# MSBX 5420 Assignment 2
## Task 1 - Warm Up with Spark

### Replicate the MapReduce Calculations in Assignment 1 with Spark RDD, DataFrame and SQL
As a warm-up, your first task will be replicating the same MapReduce jobs in assignment 1 with spark RDD and DataFrame/SQL.
First, let's load the NFL dataset into Spark. For convenience we will use spark session and dataframe.

In [None]:
from pyspark.sql import SparkSession

#let's use all cores with 'local[*]' to somehow speed up
spark = SparkSession.builder.master('local[*]').appName('spark_nfl_data').getOrCreate()

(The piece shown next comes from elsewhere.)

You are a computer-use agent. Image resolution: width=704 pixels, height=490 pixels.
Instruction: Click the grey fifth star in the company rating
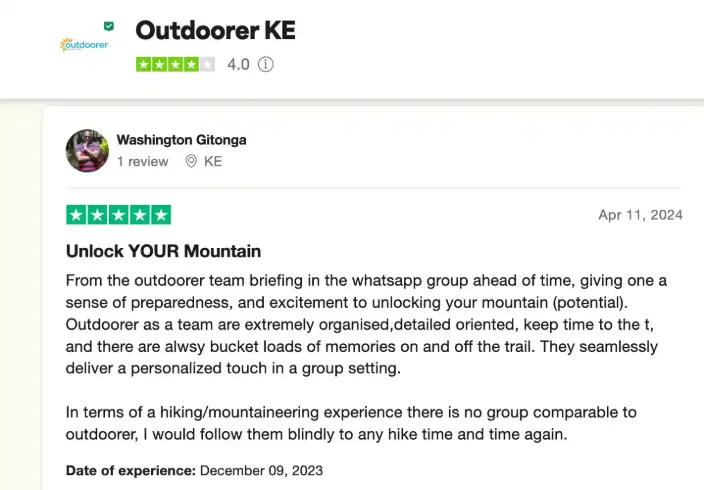[x=207, y=64]

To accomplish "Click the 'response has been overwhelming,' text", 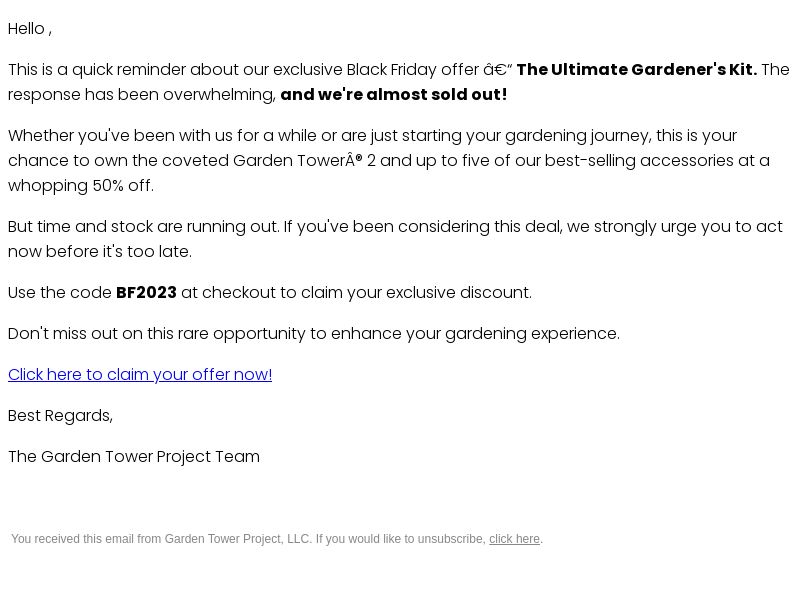I will pos(142,94).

If you look at the NFL dataset, those missing values we have tried to skip in assignment 1 are "NA". By default, spark will treat empty or null as missing values, so here we need to let spark treat "NA" as the missing values.

In [None]:
df_nfl = spark.read.options(header=True, nullValue='NA', inferSchema=True).csv('./NFL_Play_by_Play_2009-2018.csv')
df_nfl.show(5)

In [None]:
#let's check and clean the data with dataframe
print(df_nfl.count())
print(df_nfl.distinct().count())

In [None]:
#drop duplicate rows
df_nfl = df_nfl.dropDuplicates()

In [None]:
#let's look at the data
df_nfl.printSchema()

In [None]:
#take a look at the dta via pandas
import pandas as pd
#disable the row/column limits to not truncate the displayed data
pd.set_option('display.max_rows', None)
pd.set_option('display.max_columns', None)
df_nfl.limit(10).toPandas().head(10)

In [None]:
#let's also see the number of partitions
df_nfl.rdd.getNumPartitions()

In [None]:
#convert the dataset to a RDD
rdd_nfl = df_nfl.rdd
rdd_nfl.take(5)

Now we have the RDD converted from Dataframe so we can do RDD operations with `rdd_nfl`. Now let's replicate the two calculations (1) number of plays in each game (2) average yarns gained in each game.

In [None]:
#mapreduce with spark RDD for sum of plays
#[Your Code]


In [None]:
#mapreduce with spark RDD for average yards gained
#hint: there are "NA"s (None) in the column "yards_gained"; after into dataframe and transformed as RDD, "NA" is None now, and others are integers
#[Your Code]


Next, let's do it with spark dataframe and SQL. The dataframe is `df_nfl`.

In [None]:
#use dataframe operations/api
#[Your Code]


In [None]:
#use spark sql - don't forget to create temp view for df_nfl before querying the dataframe
#[Your Code]


## Task 2 - Data Analytics with Spark DataFrame and SQL
### Answer four data analytics questions on NFL dataset to solve the problems
With the NFL Dataframe `df_nfl`, use either dataframe operations/API or spark SQL to answer the following questions.
First of all, let's build a data viewer to look at the data so we can understand the values better.

In [None]:
#build a data viewer to check data for a game; the list basically contains all the columns to use in this task
game_info_all = ['play_id', 'game_id', 'home_team', 'away_team', 'game_date', 
                 'posteam', 'posteam_type', 'defteam',
                 'total_home_score', 'total_away_score',
                 'touchdown', 'pass_touchdown', 'rush_touchdown', 'return_touchdown']
#df_nfl.select(game_info).limit(200).toPandas().head(200)
df_nfl.select(game_info_all).where('game_id = 2018111110').toPandas().head(200)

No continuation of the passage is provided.